Installing some plugins in Photoshop is pretty straight forward as the installation makes the needed connections and the next time you start the program all is well. In some cases there is really no installation. In the case of Topaz plugins for example, simply pointing Photoshop at the folder where the Topaz programs reside is all that is necessary. That is done in Preferences by checking the “additional plugins folder” option and directing Photoshop to the folder. If you have other plugins that work the same way you can simple create a folder for all of your plugins and make that the destination.
One of my friends discovered that her Nik plugin did not transfer quite so easily into CS6 and I was no help as I am not familiar with their software. For those of you who may use them, here is the procedure recommended by Nik to get their software into CS6. Not intuitive.
“To get our software into CS6, you will need to download the latest versions of the current plug-ins from http://www.niksoftware.com/downloads. Install CS6 and run it at least once. Then shut it down. Uninstall our plug-ins, and then re-install using the downloads from our website.”
I do not use many plugins but I do recommend a few that do more than you can easily accomplish within the program itself. The Topaz DeNoise and InFocus plugins have proven useful over time in refining an image. If you like to work with HDR images, Photomatix Pro is likely the best candidate and can work as a plugin or a stand alone program. A free program called Picturenaut produces realistic results but doesn’t have much tone mapping control if you are into the more edgy looks. Useful productivity tools are available from Russell Brown at http://www.russellbrown.com/. He is Senior Creative Director at Adobe and writes a number of scripts that work within Photoshop and Bridge. His Image Processor Pro is a vast improvement over the one supplied by Adobe with Bridge and I am surprised that it isn’t the default processor for the program.

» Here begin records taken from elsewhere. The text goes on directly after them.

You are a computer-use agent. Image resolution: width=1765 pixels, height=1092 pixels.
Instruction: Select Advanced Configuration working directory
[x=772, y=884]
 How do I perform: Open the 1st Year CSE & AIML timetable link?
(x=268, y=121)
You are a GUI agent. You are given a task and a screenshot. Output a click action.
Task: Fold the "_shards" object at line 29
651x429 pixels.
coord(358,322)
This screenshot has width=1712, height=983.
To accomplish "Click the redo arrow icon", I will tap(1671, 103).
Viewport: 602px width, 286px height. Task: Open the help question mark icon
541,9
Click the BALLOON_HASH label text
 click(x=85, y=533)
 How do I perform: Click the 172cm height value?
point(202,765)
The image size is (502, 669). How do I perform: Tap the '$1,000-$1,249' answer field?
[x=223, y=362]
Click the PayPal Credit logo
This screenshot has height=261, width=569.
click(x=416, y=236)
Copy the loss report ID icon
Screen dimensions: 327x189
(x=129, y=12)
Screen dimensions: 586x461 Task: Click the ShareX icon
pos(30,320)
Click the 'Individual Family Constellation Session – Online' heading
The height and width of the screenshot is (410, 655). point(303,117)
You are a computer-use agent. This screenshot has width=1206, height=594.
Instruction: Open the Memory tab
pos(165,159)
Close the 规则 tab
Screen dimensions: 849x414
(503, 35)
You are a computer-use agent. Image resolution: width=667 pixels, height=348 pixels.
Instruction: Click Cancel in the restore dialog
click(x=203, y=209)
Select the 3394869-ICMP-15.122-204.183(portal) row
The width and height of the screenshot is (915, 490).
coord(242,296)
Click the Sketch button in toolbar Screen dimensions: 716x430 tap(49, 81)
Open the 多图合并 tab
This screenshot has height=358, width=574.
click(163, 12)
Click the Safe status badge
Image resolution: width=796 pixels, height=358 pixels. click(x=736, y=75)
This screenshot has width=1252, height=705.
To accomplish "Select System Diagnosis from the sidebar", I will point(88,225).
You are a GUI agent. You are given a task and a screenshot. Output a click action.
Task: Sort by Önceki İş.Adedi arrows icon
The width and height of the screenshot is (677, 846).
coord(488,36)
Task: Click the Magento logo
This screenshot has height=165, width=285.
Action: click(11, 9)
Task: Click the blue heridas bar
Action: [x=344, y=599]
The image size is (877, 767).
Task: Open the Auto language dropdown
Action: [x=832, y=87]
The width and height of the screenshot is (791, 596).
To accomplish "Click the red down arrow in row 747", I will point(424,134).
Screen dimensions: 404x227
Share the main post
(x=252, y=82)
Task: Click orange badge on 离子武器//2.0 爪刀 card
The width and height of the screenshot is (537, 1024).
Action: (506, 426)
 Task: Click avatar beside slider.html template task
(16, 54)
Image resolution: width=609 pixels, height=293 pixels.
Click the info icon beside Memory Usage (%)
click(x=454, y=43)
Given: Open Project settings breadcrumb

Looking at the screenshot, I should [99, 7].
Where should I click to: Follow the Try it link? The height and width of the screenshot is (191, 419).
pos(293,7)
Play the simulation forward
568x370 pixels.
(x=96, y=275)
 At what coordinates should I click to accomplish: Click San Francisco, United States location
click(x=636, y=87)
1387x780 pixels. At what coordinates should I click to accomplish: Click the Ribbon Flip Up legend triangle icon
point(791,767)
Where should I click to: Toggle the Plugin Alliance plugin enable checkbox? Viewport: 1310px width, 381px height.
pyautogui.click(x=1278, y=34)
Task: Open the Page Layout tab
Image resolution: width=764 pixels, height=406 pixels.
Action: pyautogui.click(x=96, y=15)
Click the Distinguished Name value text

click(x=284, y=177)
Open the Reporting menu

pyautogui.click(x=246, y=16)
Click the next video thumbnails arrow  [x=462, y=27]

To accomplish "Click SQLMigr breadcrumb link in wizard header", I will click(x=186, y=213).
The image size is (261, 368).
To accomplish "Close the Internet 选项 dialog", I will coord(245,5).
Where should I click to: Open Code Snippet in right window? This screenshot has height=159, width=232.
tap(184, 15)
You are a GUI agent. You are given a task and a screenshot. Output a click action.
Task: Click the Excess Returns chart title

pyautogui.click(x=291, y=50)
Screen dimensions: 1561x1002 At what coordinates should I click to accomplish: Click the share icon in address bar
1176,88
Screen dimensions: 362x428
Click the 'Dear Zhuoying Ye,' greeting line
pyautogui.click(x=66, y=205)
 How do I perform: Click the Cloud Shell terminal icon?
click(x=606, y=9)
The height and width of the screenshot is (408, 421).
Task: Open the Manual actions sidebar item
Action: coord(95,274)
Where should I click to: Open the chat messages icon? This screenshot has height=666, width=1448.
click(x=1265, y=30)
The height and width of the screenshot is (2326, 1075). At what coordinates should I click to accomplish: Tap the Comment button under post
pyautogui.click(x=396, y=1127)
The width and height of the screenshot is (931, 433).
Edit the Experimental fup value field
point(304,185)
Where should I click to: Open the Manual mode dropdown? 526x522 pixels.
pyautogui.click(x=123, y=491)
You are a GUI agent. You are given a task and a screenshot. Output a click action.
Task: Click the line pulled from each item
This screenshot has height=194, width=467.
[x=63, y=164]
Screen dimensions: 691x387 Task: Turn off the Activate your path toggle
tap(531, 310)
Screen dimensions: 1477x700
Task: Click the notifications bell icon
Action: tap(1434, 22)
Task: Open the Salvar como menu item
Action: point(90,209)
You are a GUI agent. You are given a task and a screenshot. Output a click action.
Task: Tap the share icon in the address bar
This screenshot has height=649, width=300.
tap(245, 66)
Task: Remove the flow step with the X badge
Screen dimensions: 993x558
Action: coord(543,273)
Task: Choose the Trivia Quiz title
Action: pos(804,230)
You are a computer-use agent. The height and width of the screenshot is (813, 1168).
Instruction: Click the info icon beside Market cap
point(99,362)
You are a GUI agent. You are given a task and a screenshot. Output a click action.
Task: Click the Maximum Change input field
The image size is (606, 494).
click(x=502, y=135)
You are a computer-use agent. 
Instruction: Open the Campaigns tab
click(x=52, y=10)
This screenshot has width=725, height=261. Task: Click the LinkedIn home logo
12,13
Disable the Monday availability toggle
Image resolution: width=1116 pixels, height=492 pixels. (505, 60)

I’m sure you have your personal favorites, and that is fine. I usually prefer to “pick and shovel” my way through the Photoshop tools to accomplish my image refinements, even minimizing the use of actions except to simply reduce repetitive procedures where creative modifications are not called for. There is no reason to ignore plugins if they help you, especially in productivity. Just remember to maintain your creativity by not letting them be the style setter for your photography.